Palestinians vote in local elections for first time in 20 years, despite Hamas boycott

Palestinians in the occupied West Bank and the central Gazan city of Deir al-Balah went to the polls on 25 April 2026 in local elections — the first such votes held in Gaza in two decades, though Hamas and allied groups refused to participate.

@LiveMint · Telegram

Palestinians across the occupied West Bank and, for the first time in two decades, in part of the Gaza Strip cast ballots in local elections on 25 April 2026. The vote, held in the central Gazan city of Deir al-Balah alongside municipal elections across the West Bank, drew participation from residents but was boycotted by Hamas and several other political groups — a gap that raises immediate questions about what the results can mean for a polity fractured along factional lines.

The elections were the first local-authority votes held in any part of Gaza since 2005. That long interval reflects the deep split between the rival Palestinian factions: Hamas controls Gaza, while the Palestinian Authority under President Mahmoud Abbas governs the West Bank with varying degrees of international recognition and practical autonomy. Under the Oslo-era patchwork of governance arrangements, local elections in the Palestinian territories have only functioned where both the administrative infrastructure and the political will to hold them exist simultaneously — a combination that has been absent from Gaza for two decades.

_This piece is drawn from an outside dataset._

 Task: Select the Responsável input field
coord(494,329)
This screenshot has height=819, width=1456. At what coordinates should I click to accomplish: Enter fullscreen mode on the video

What was actually held, and where

According to local reporting, voting proceeded in the West Bank's municipal districts and in Deir al-Balah, a city of roughly 80,000 people in central Gaza. The Central Elections Commission — the body tasked with administering Palestinian polls — oversaw the process in the West Bank and coordinated with whatever local administrative structures remain functional in the Gazan city. Polling stations opened to voters on the morning of 25 April 2026.

The scope of the vote was deliberately narrow. Only one Gazan city held elections, and only one set of candidates, representing local lists with no formal Hamas participation. The boycott was not passive: Hamas and allied factions made clear in advance that they would not field candidates or recognise the process. The practical effect is that the resulting councils — if they are seated at all — will operate without the imprimatur of the territory's dominant political force.

The boycott: why Hamas sat this out

Hamas's decision to abstain reflects the deeper logic of Palestinian factional politics. The group controls Gaza through its 2007 military takeover and has governed the strip ever since, maintaining its own administrative apparatus, security services, and revenue systems largely independent of Ramallah. Participating in elections called by the Palestinian Authority — which organises under the Fatah-dominated PLO framework — would imply a degree of shared legitimacy that Hamas has spent nearly twenty years rejecting.

The Abbas administration, for its part, has pursued local elections as a way to demonstrate institutional continuity in the West Bank and to reassert the Authority's claim to represent all Palestinians. But those ambitions have run into a wall: without Hamas participation, any council elected in Gaza is a council that Hamas does not recognise. And without Hamas's acquiescence, the administrative reach of a newly elected body in Deir al-Balah would extend only as far as the local structures Hamas permits to function.

There is a further structural problem. Deir al-Balah sits in an area of Gaza that has been subject to ongoing military operations and displacement. The conditions for a free and fair election — physical access to polling stations, security for voters and campaigners, independent electoral administration — exist only partially at best. Whether the reported turnout figures reflect genuine popular enthusiasm or the limited options available to residents under siege conditions is a question the sources do not resolve cleanly.

The wider political context

Local elections in the occupied territories have historically been a proxy for broader questions about Palestinian governance and international legitimacy. The two-state framework, whatever remains of it in diplomatic practice, depends on the notion of a single Palestinian people governed by institutions capable of eventually assuming statehood responsibilities. Fractured governance — a West Bank government, a Gaza government, competing security services, separate fiscal systems — complicates that narrative in ways that Western diplomatic and donor governments have found persistently inconvenient to address directly.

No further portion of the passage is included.